In the UK, 2018 saw the highest number of fashion startups compared with any other year, and it’s not difficult to imagine why. With social media sites like Instagram and Facebook offering a platform for would be clothing brands and affordable access to the masses via social ads, it’s clear to see why clothing brand startups are on the rise.
1. Choosing your market
Starting a clothing brand focused on a particular market or ‘niche’ is a much better approach versus starting a broad clothing brand with no particular market focus. It’s also much easier to target an audience based on a topic or interest.
Try to choose a market which you’re already interested in and have a fair amount of knowledge on. Try to ‘niche down’ and focus on a specific topic. For example, rather than creating a clothing brand within the ‘health and fitness’ market, go deeper and look at topics such as ‘veganism’, ‘running’ or ‘yoga’.
2. Finding the best t-shirt printing company
When it comes to choosing a clothing manufacturer, the choice is almost endless.
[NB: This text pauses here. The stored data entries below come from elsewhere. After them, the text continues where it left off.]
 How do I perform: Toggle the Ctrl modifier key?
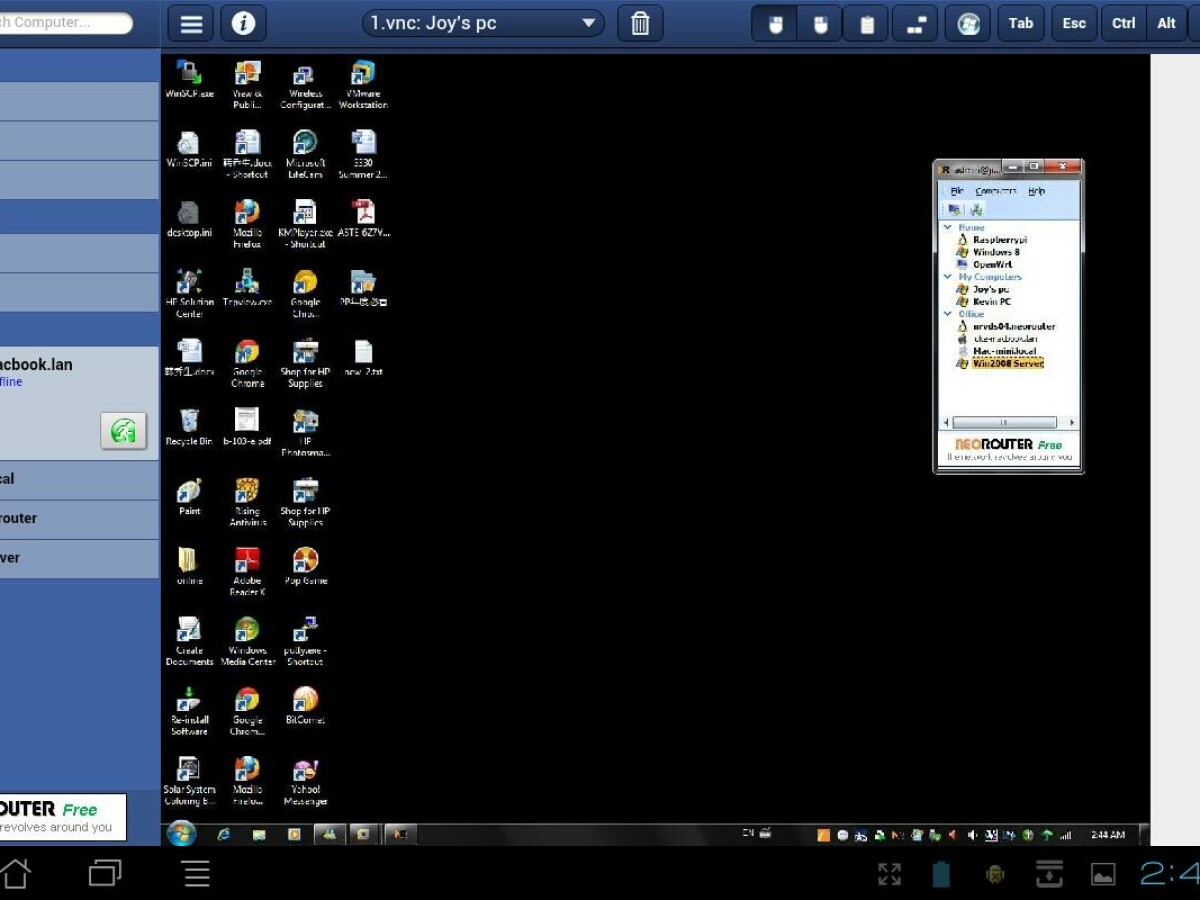(1123, 24)
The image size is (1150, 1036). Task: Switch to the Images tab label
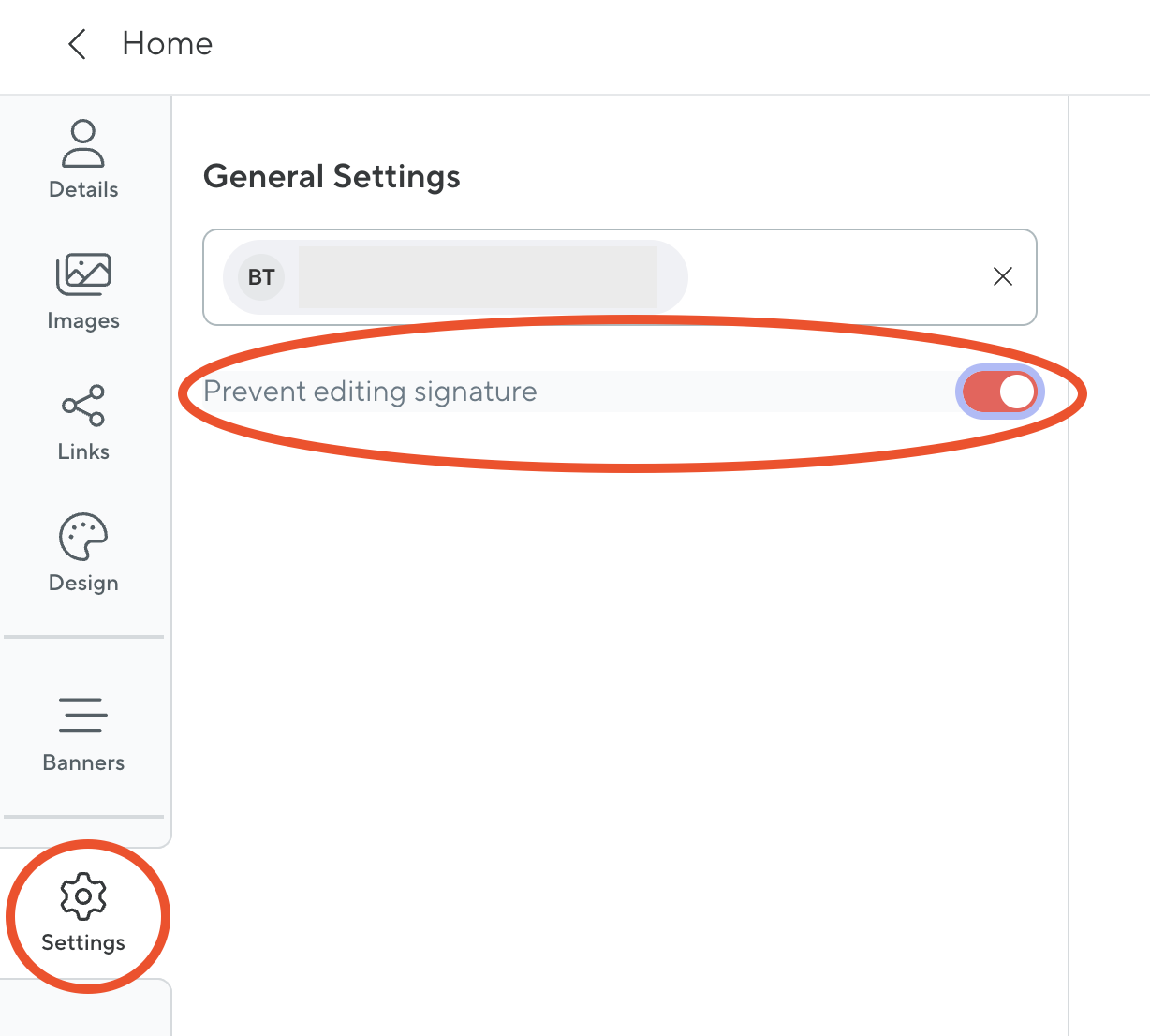[x=83, y=320]
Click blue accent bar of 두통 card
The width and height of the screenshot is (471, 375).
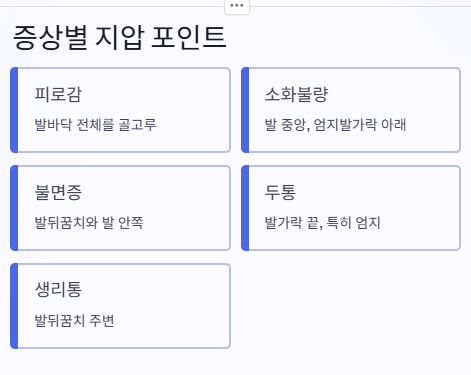[x=245, y=208]
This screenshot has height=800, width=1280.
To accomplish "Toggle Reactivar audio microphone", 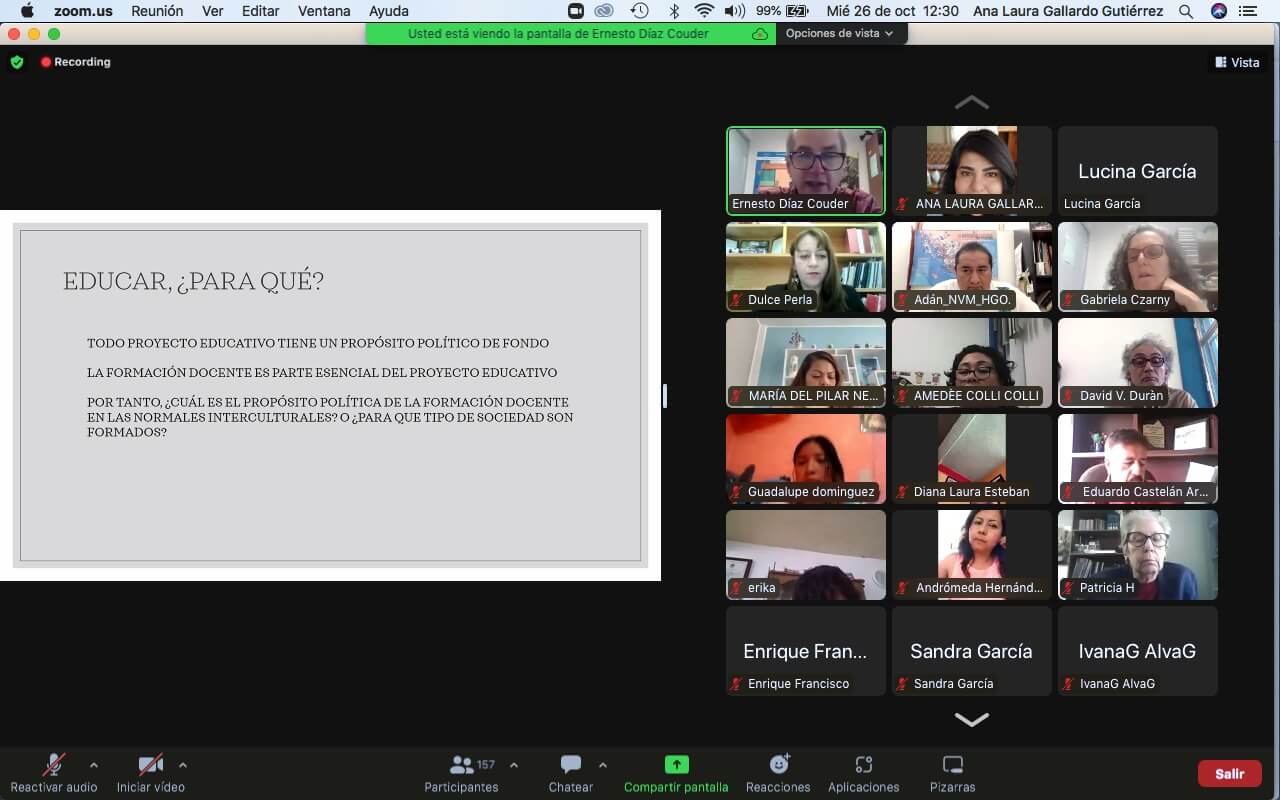I will pyautogui.click(x=53, y=765).
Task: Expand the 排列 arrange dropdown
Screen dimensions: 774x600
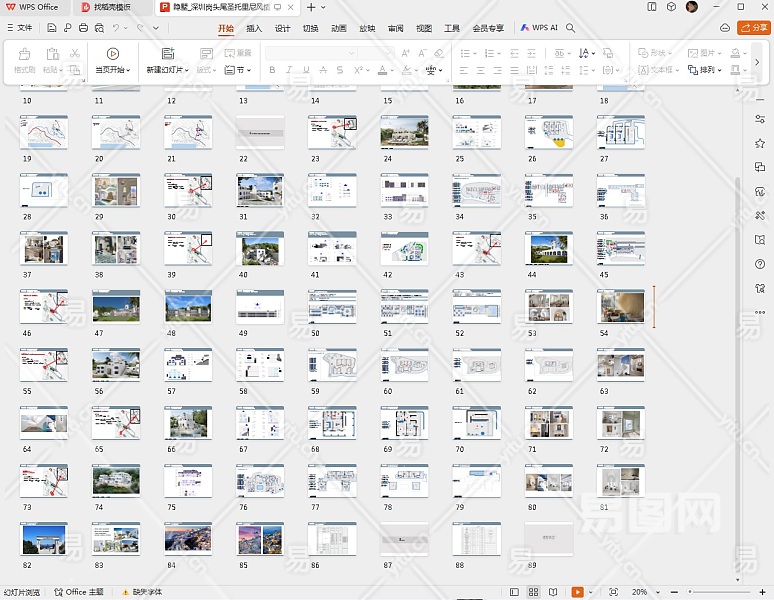Action: tap(711, 70)
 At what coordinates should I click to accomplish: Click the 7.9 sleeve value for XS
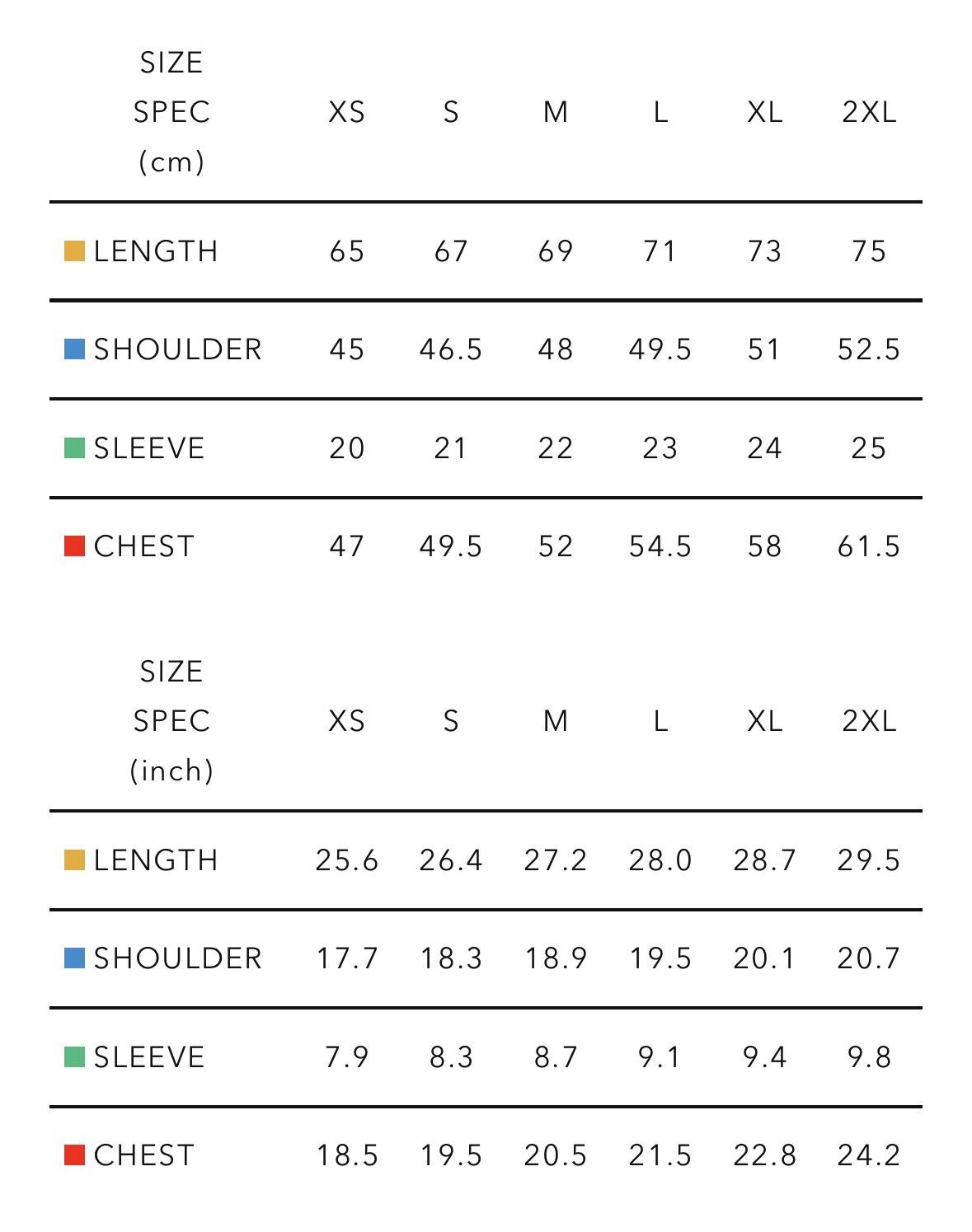347,1057
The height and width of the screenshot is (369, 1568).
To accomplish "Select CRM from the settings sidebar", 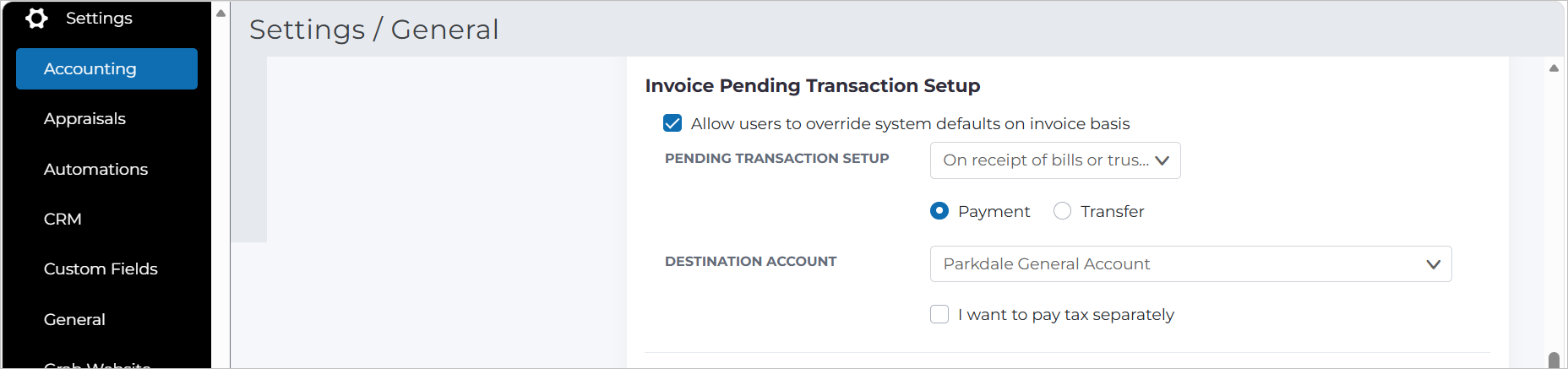I will 63,219.
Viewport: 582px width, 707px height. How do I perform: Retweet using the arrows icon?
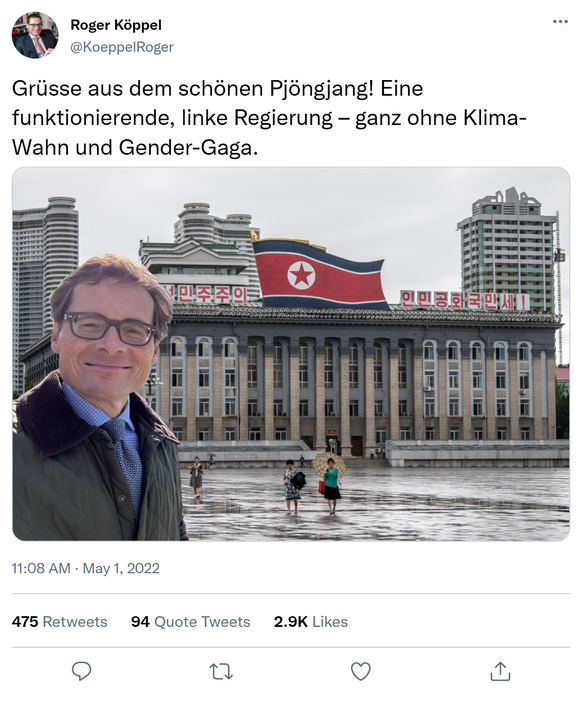point(221,671)
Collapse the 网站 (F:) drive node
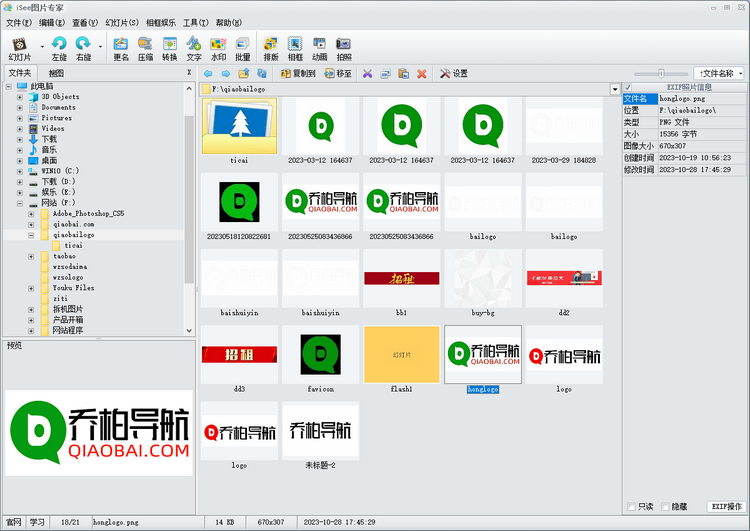The height and width of the screenshot is (531, 750). click(x=20, y=203)
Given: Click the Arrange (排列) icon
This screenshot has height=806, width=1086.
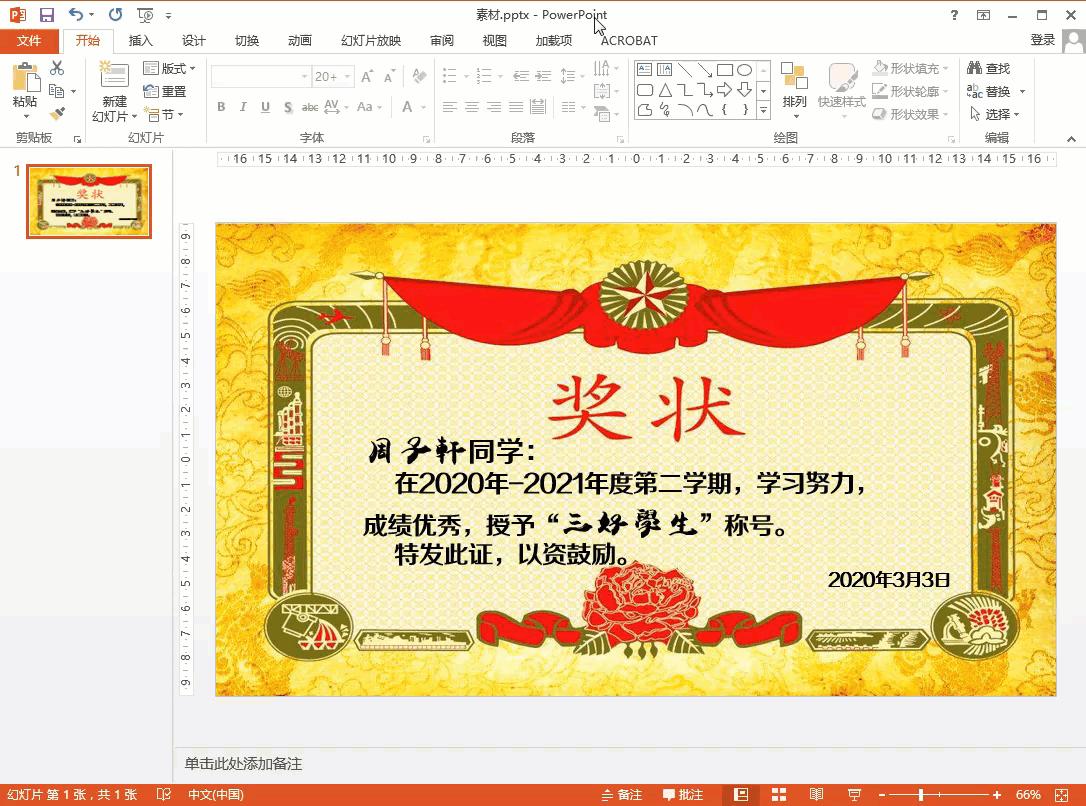Looking at the screenshot, I should pos(794,86).
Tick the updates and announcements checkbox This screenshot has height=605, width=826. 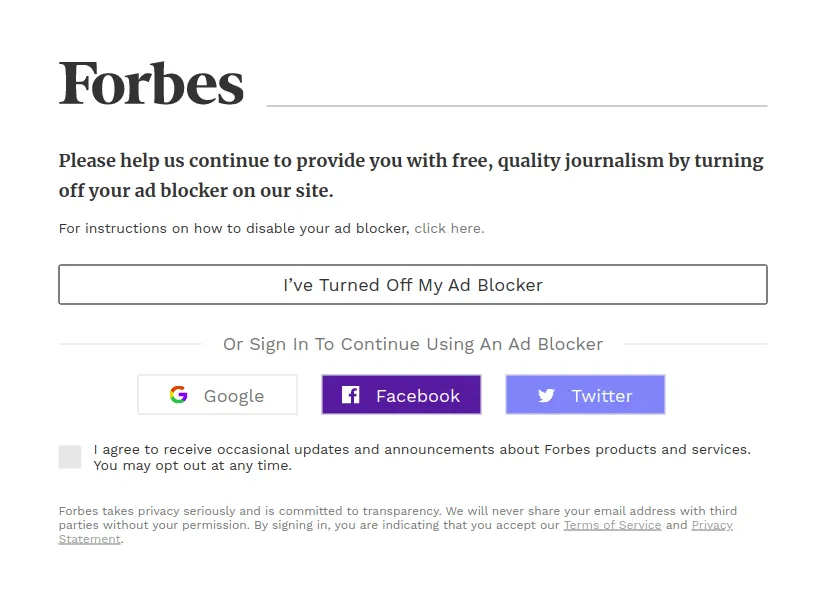70,457
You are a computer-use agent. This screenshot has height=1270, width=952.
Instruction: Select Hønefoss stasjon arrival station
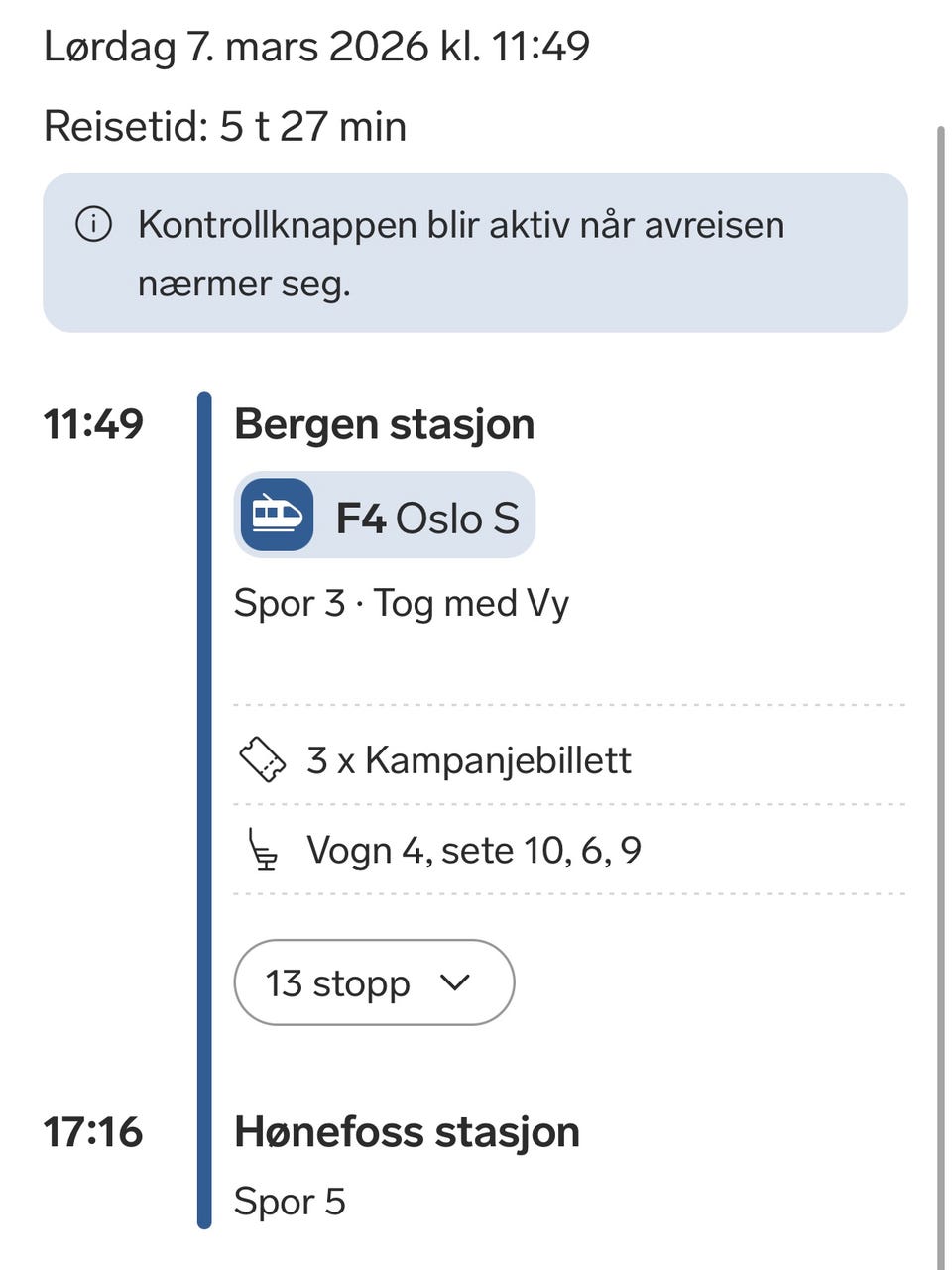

Finding the right one is a little more difficult. Price will probably be your most important deciding factor, but also consider bulk discount, experience, turnaround time, and of course quality of product.
Try to find a t shirt printing company such as Shirtworks who have been in the game for well over 20 years. This additional step in your research should pay dividends soon enough, as it’s the quality of your clothing which will drive repeat orders and customers.
3. Create your designs
Don’t be tempted to simply slap a text-based logo on to a t-shirt and think that’ll be enough to drive sales – it won’t. Try to understand what styles and designs are currently working well within your market, which a simple Google search can help with.
4. Setup shop
Almost every clothing brand has a website, although some rely solely on social media platforms to sell their products. With the large choice of free website builders available today, not to mention the very much affordable paid eCommerce solutions such as Shopify, there’s really no excuse not to set up a well designed and functioning website for your clothing business.
Once the site is setup, get your social channels created and live. It’s likely your brand name may be taken on some social platforms – think hard about an alternative which is both easy to remember and reflects the brand well enough.
5. Launch the brand and shout from the rooftops
Once the website is live and the social channels setup, hit publish and start marketing the brand. All major social channels provide options for advertising. Even if budgets are small initially, you can cap spending as low as £5 per day while you test your first ad sets and how they convert.
If budgets are small or non-existent, try growing an organic social following. Adding real value for your followers and community is the best way to do this, rather than simply posting product images and commercial content.